* _Extracted text_
▶
Benchmarking (Internal)

This page documents the internal benchmarking tools used for performance testing py-draughts.

Performance Results

The following benchmarks were run on January 7, 2026.

Engine Depth Performance

AlphaBeta engine search performance at different depths:

Engine Depth Benchmark
Engine Depth Performance

Depth

Avg Time

Avg Nodes

1

1.03 ms

27

2

8.37 ms

117

3

12.64 ms

312

4

35.92 ms

971

5

130.32 ms

3,525

6

349.03 ms

9,537

7

932.85 ms

25,202

8

4.90 s

122,168

9

5.93 s

153,152

10

25.90 s

641,085

Engine Search Time by Depth Engine Nodes Searched by Depth

Overview

The benchmarking system compares performance between different versions of py-draughts by:

  1. Creating snapshots (wheel files) of the current version

  2. Running benchmarks comparing a snapshot against the current source code

Workflow

  1. Create a Snapshot

    First, create a snapshot of the version you want to use as baseline:

    python tools/create_snapshot.py
    

    This will:

    • Build a wheel file from the current source

    • Save it to snapshots/snapshot_YYYYMMDD_HHMMSS/

    • Store metadata (git commit, timestamp) in metadata.json

  2. Compare Versions

    Then compare the snapshot against your current (modified) source:

    # Compare latest snapshot vs current source
    python tools/compare_versions.py
    
    # Compare specific snapshot vs current source
    python tools/compare_versions.py snapshots/snapshot_20251231_125057
    

    The comparison runs:

    • Legal moves benchmark: Measures time to generate legal moves from various positions

    • Engine match: Plays games between engines to compare move quality and speed

Configuration

The benchmark configuration is defined at the top of tools/compare_versions.py:

WARMUP_ROUNDS = 5
BENCHMARK_ROUNDS = 10
BENCHMARK_ITERATIONS = 10
ENGINE_DEPTH = 2
NUM_GAMES = 20

Results

Benchmark results are automatically appended to benchmark_results.csv in the project root.
◀
* _Provided records_
▶
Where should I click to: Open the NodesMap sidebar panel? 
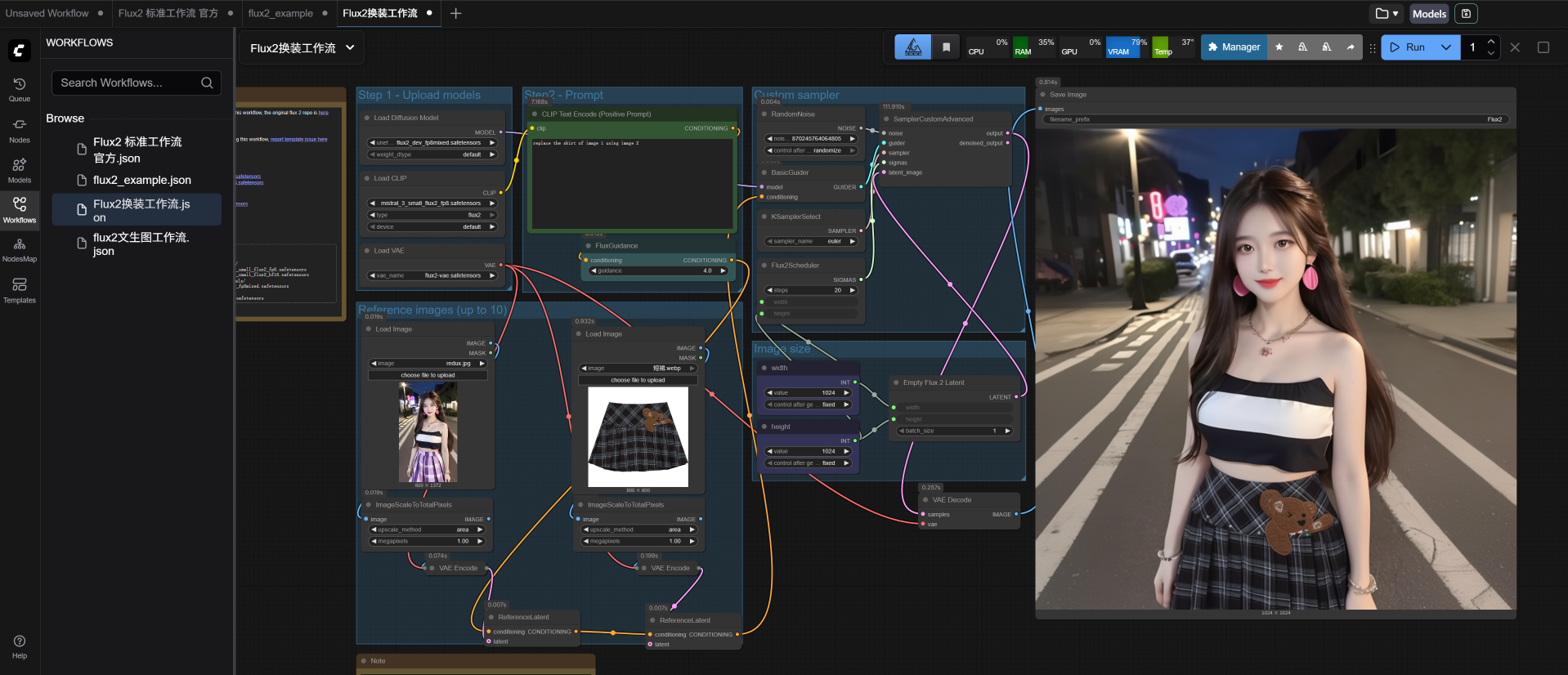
◀
▶
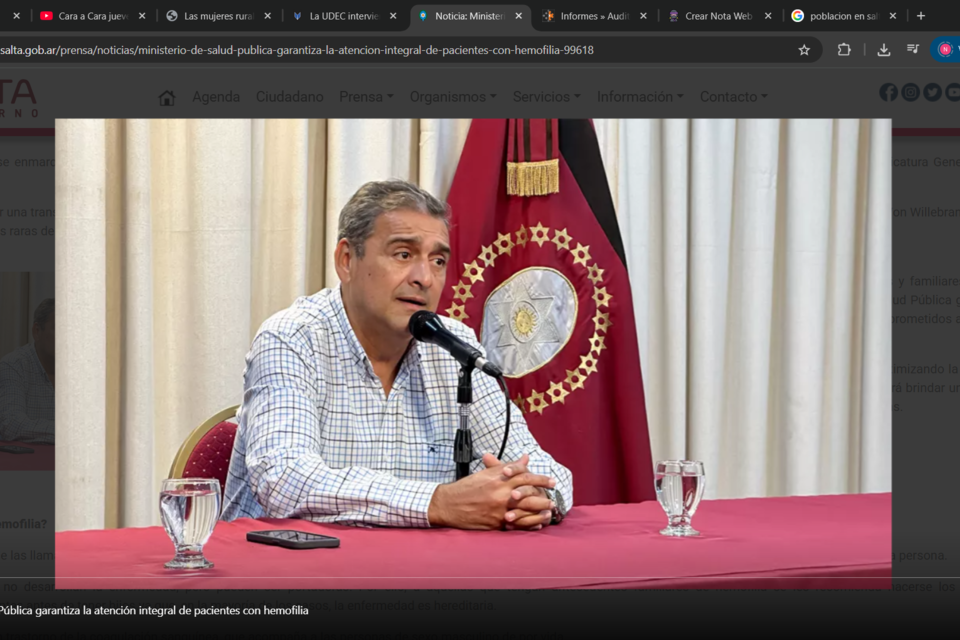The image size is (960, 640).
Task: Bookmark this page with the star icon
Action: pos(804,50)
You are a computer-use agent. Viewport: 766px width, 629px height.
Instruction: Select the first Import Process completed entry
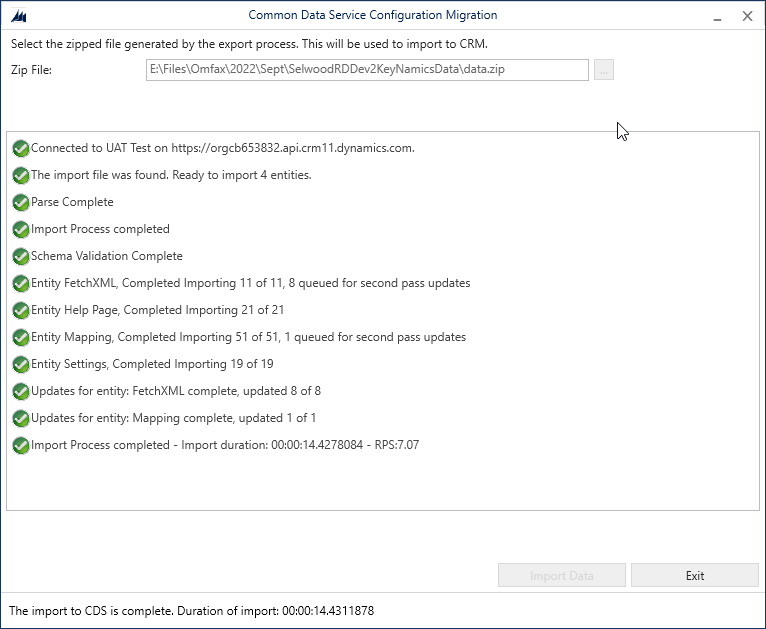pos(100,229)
◀
* _Problems_
1. From the rows, return every line from the one containing "You are a computer-use" up to and including the one containing "pos(100,229)", copied unchanged and with the pictures left out.
2. Carry the page on py-draughts benchmarking further, starting right after its last sentence.

* _Answer set_
1.
You are a computer-use agent. Viewport: 766px width, 629px height.
Instruction: Select the first Import Process completed entry
pos(100,229)

2.
Optimization Workflow

Recommended workflow for improving engine performance:

  1. Profile

    Run profiling to identify bottlenecks:

    # For general engine profiling
    python tools/profile_engine_detailed.py
    
    # For legal moves generation specifically
    python tools/profile_legal_moves.py
    
  2. Improve

    Make code changes to address identified bottlenecks.

  3. Verify Profile

    Run the profiling script again to verify local improvements.

  4. Test

    Ensure no regressions in functionality:

    pytest .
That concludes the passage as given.